TEXT PROVIDED =
•••

Learn from the Greats: On the 570th birthday of Leonardo da Vinci, what can you learn from his creativity?
On the 570th birthday of Leonardo da Vinci, I looked back at the work of the great master to find design stimulus for how we can foster a better creative culture at Free The Birds.
When he would see a caged bird for sale in the Florentine market, he would buy them simply to liberate them afterwards. With a particular influence on our processes and name as a creative agency, da Vinci leaves a legacy not only as an artist behind some of the most iconic works, but also as an innovator that inspires designers and marketers even today.
Five centuries after his lifetime, business leaders today can still benefit from taking a page out of one of Leonardo’s many notebooks.
His quest for understanding the world around him and his unique way of looking at it made him special. Coupled with his artistic skills and an ability to mix ideas from the fields of engineering, art and science, it enabled Leonardo to challenge many of the conventions of the time.
From artistic inspiration to innovation, there is so much we can all learn from him about beautiful thinking and how to free our imagination in the everyday creative process.
Back to the drawing board
As part of his curiosity, Leonardo spent hours and hours observing the world around him.
List-taking and notebooks filled from top to bottom and left to right with scribbling about his observations was his process of learning and understanding the world.
Designers could benefit from having the same level of curiosity and observation skills.

•••

Data excerpted from a collection
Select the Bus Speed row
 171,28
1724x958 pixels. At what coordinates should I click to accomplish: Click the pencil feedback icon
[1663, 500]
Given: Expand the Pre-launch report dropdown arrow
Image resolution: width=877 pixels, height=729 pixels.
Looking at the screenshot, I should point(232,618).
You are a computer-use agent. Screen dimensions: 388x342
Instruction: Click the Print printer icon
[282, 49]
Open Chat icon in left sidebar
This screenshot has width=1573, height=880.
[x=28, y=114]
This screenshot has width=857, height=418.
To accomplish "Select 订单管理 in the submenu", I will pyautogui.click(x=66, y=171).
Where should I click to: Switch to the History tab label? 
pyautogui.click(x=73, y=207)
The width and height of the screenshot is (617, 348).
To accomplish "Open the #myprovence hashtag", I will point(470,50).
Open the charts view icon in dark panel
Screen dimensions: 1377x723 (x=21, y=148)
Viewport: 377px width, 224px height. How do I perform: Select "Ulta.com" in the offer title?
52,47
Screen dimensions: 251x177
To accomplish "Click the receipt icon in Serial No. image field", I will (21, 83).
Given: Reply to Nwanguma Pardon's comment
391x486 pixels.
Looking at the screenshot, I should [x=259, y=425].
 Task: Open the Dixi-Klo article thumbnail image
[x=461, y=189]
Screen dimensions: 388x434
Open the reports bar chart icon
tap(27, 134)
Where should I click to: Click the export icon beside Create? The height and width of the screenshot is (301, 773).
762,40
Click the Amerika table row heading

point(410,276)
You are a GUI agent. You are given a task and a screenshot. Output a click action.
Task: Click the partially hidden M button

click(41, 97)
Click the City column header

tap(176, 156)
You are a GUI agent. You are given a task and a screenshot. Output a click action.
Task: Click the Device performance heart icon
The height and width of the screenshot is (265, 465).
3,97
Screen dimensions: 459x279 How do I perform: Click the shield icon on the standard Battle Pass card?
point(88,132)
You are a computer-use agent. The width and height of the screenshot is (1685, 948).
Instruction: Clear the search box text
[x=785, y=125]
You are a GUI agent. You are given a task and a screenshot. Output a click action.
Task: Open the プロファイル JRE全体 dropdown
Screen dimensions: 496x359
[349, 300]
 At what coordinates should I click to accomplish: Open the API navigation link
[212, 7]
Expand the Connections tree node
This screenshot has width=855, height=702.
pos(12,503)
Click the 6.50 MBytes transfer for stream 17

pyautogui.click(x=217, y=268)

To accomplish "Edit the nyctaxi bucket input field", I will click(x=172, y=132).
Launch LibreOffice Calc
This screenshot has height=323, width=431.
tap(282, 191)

•••

YOUR GOAL =
Could you pick up the piece on Leonardo da Vinci's creativity right after its final sentence and keep it going?

EXPECTED ANSWER =
While technology is useful nowadays, it can also impede the creative process by limiting exploration in pursuit of the perfect end product. Picking up a pencil still goes a long way in inspiring creative thinking—always good to go back to the drawing board when approaching a brief.
Learning: Now in a world of digital creation, take the time to enjoy the production of creating and rely less on existing concepts.
Be a polymath
Leonardo was self-taught and despite being a true renaissance man, he was not particularly good in all fields.
To learn and better understand different subjects, he used analogies to make them clearer for other people and himself. He was brilliant at discerning patterns and abstracting a framework from them that could be applied across disciplines.
As a designer, you shouldn't confine yourself to one particular discipline of creativity or design.
You’re more likely to create something new and original by experimenting with a lesser known medium. Leonardo designed all sorts of work; from helicopters to The Last Supper mural—don’t limit your creativity to one output.
Learning: Implement challenges by experimenting with other design mediums - it may just be the gateway to new ideas.
Recognised and remembered
It’s some of Leonardo’s simplest creations that demonstrate the beauty in creating for and elevating above the mundanity of the everyday: the flower on a conveyor belt.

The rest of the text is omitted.